Directions: Only the lines below starting at the one containing "Select Overwrite Amount" and ending at the one containing "Click the 他の" belong in the answer, each copied exactly.
○ ○ ○ ○ ○
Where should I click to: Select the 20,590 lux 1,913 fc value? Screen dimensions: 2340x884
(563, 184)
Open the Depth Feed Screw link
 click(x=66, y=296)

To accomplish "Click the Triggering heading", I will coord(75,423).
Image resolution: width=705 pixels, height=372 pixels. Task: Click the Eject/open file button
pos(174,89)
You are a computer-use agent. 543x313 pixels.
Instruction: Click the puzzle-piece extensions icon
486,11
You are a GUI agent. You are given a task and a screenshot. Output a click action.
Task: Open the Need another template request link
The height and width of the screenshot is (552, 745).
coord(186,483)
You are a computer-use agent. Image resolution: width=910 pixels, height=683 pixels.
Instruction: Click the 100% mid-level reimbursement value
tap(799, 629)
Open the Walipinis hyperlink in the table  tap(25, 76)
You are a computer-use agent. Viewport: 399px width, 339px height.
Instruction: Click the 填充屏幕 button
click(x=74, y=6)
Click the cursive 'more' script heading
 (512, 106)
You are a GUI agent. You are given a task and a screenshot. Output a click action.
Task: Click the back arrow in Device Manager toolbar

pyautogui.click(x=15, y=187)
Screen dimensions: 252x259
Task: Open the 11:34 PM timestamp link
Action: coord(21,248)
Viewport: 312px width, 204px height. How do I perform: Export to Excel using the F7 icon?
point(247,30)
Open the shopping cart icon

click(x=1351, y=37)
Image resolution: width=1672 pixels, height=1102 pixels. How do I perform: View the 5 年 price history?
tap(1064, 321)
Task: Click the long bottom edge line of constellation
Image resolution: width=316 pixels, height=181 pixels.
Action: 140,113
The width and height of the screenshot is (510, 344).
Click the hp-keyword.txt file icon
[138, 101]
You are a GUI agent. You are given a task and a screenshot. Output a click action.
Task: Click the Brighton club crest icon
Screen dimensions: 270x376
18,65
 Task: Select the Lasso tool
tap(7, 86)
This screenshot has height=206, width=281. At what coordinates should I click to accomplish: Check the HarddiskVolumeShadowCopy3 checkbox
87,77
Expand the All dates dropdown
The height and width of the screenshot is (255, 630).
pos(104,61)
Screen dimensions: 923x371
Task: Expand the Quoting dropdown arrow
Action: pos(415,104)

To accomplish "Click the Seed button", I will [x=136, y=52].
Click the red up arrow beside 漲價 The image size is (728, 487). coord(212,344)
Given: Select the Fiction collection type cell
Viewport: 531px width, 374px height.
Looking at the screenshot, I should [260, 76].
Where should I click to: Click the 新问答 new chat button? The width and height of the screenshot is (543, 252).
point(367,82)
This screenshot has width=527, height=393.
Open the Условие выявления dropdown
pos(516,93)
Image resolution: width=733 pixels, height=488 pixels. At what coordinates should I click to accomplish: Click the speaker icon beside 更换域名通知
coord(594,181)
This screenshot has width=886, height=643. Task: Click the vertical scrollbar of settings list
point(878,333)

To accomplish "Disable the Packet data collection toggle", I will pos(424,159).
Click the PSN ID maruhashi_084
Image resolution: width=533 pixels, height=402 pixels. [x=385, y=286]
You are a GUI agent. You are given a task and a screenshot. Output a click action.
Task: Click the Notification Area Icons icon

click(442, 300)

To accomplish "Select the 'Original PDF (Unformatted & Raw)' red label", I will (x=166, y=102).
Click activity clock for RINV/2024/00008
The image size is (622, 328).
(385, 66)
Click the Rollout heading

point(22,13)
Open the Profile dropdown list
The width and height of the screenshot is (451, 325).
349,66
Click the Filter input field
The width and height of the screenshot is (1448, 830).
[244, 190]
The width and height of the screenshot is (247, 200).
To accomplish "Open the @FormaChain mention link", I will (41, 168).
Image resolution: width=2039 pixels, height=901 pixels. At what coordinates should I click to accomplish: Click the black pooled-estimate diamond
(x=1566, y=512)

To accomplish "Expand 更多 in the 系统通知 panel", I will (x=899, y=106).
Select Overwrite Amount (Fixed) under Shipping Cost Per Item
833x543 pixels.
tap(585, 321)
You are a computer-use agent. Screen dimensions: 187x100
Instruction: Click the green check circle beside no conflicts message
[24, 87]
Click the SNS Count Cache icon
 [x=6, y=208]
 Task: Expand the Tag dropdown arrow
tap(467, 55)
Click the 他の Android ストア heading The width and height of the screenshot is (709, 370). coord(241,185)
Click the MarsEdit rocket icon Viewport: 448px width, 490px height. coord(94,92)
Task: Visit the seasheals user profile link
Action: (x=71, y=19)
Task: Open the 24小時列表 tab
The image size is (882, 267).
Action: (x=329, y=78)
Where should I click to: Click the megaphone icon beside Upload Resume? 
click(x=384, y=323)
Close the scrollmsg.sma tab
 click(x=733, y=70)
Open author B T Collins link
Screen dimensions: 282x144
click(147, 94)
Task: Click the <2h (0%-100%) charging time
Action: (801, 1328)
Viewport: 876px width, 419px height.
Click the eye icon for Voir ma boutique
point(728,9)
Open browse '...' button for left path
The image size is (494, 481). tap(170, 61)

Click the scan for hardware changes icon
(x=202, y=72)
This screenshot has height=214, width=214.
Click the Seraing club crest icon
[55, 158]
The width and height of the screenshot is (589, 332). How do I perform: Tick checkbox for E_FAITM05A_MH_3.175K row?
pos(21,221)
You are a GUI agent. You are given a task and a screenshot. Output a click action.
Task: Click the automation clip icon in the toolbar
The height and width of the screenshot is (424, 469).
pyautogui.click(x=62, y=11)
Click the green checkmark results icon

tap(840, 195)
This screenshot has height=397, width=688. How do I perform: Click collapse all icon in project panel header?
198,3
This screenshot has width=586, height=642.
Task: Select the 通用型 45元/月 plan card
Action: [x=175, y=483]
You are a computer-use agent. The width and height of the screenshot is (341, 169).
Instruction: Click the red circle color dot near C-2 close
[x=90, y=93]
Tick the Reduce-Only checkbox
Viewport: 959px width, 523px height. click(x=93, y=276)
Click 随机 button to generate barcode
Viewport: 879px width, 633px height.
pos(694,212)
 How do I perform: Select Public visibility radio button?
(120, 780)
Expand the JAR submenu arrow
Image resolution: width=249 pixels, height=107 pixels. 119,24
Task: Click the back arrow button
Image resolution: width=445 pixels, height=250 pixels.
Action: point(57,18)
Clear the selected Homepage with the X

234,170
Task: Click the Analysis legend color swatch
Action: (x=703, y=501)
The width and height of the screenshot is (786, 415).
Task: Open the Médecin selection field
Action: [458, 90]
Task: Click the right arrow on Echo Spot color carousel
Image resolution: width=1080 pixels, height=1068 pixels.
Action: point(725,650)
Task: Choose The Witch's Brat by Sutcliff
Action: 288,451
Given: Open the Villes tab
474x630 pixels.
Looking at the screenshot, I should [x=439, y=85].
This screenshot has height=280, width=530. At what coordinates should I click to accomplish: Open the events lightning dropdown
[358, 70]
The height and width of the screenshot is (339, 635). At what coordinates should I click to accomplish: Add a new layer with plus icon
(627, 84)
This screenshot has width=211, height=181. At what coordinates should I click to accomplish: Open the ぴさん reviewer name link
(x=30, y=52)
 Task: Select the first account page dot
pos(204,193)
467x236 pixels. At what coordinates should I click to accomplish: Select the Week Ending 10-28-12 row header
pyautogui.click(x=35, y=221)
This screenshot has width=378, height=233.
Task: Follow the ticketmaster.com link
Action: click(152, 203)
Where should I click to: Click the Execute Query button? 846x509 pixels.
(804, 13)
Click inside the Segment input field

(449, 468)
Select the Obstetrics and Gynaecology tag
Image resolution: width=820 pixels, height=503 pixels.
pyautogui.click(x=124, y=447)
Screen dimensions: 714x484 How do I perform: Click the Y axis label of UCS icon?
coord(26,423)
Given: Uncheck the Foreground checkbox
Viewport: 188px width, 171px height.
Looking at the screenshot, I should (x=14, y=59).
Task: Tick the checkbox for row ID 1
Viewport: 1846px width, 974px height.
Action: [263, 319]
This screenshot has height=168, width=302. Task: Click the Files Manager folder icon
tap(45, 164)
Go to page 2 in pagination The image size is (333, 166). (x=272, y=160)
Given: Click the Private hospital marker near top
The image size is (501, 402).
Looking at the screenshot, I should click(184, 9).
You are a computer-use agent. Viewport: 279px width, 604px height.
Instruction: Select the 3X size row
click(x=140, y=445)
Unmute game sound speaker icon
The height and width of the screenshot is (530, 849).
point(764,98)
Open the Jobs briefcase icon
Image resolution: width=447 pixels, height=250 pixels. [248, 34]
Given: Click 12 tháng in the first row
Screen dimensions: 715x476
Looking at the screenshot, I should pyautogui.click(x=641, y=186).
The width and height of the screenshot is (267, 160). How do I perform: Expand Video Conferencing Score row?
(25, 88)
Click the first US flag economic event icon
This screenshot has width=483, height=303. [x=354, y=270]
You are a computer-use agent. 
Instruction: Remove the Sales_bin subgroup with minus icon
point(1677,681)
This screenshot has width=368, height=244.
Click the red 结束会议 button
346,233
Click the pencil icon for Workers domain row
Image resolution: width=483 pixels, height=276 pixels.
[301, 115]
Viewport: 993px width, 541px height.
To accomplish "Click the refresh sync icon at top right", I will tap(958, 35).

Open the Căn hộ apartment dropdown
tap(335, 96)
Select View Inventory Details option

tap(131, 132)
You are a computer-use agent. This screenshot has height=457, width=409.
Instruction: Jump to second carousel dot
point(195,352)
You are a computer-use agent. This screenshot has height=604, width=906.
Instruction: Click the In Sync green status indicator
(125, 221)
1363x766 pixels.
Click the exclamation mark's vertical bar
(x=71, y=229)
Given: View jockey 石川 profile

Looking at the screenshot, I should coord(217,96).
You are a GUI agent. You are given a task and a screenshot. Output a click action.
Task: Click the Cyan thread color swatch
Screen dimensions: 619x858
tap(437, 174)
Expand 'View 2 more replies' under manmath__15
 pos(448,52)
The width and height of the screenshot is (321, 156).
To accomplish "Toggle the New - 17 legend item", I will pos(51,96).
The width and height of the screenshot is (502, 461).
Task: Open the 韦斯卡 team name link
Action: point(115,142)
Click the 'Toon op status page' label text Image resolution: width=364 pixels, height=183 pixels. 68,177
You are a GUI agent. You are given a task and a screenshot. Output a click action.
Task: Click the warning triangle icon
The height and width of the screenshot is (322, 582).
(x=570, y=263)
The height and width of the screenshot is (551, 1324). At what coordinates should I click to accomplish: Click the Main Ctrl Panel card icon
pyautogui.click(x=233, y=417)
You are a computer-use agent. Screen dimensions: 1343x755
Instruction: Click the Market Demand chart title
○ ○ ○ ○ ○
Response to the task:
Select Overwrite Amount (Fixed) under Shipping Cost Per Item
833x543 pixels.
tap(585, 321)
You are a computer-use agent. Screen dimensions: 187x100
Instruction: Click the green check circle beside no conflicts message
[24, 87]
Click the SNS Count Cache icon
 [x=6, y=208]
 Task: Expand the Tag dropdown arrow
tap(467, 55)
Click the 他の Android ストア heading The width and height of the screenshot is (709, 370). coord(241,185)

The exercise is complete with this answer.